House Administration Moves Bill Aiming to Ensure House Continuity

Posted November 19, 2003 at 6:08pm

The House Administration Committee reported out a bill Wednesday aiming to fill the largest gap in Congressional continuity — providing for the replacement of House Members if large numbers of lawmakers were killed.

The measure — sponsored by House Judiciary Chairman Jim Sensenbrenner (R-Wis.), Rules Chairman David Dreier (R-Calif.) and Rep. Candice Miller (R-Mich.) — was amended to require special elections within 45 days if the Speaker declares more than 100 House Members have died, presumably in a terrorist attack.

“Under this legislation, the House will maintain its ‘intimate sympathy with the people,’ as James Madison wrote in the Federalist Papers, by remaining a body composed only of those elected by the people. I look forward to House consideration of this legislation early next year,” Sensenbrenner said in a statement.

The previous version of the bill would have required elections within 21 days after a catastrophe and was widely derided by elections experts as near impossible without opening up the process fraud and disenfranchising large numbers of voters.

House Administration Chairman Bob Ney (R-Ohio) suggested the change to the bill. His amendment shortens the time frame within which state party officials may nominate a candidate after the Speaker’s declaration from the 14 days in the original bill to 10 days.

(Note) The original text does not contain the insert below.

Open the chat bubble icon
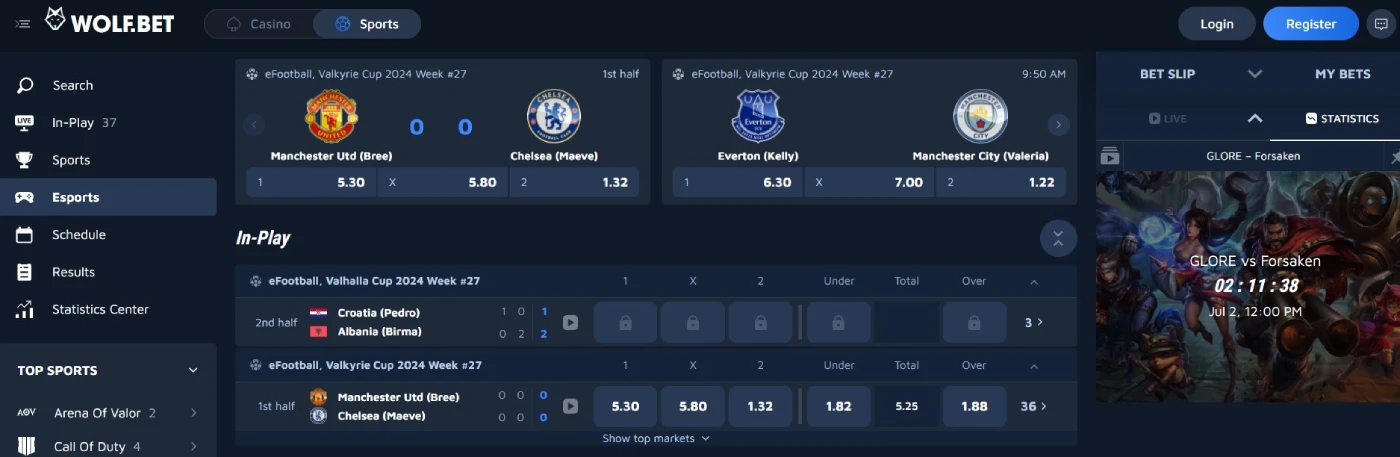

“The shortened nomination period would provide additional time on the back end for election officials to print ballots, test election systems, recruit poll workers, etc., while still allowing party officials adequate time to make candidate nominations,” Ney said in his opening statement.

The measure was sent to the full House for its consideration on a party-line vote. Democrats, led by ranking member John Larson (D-Conn.), opposed it on the grounds that it does not deal with incapacitation, an issue which many experts believe Congress is more likely to face than wide-scale deaths.

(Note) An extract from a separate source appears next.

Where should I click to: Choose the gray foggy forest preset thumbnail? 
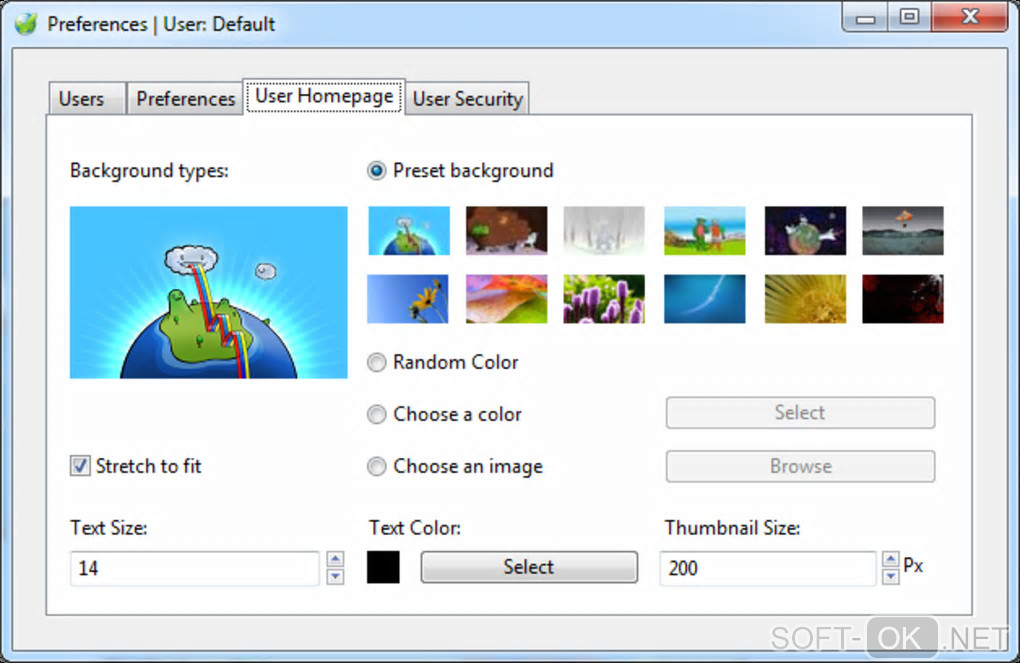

Larson also believes a constitutional amendment allowing for the temporary appointment of House Members is the only way to ensure that Congress is not paralyzed in a time of national crisis, leaving the president to impose marshal law.

Like other supporters of an amendment, Larson wants to move amendment language and a measure expediting special elections on parallel tracks so as to avoid acceptance of what they deem only a partial solution.

Sen. John Cornyn (R-Texas) has proposed amendment language and held several hearings on continuity of government.

The 17th Amendment allows governors to fill Senate vacancies by appointment in the case of death, resignation or expulsion from the chamber. But the Constitution provides that House vacancies must be filled by special election. And both chambers could potentially be rendered inoperable without a quorum if a majority of their Members were incapacitated.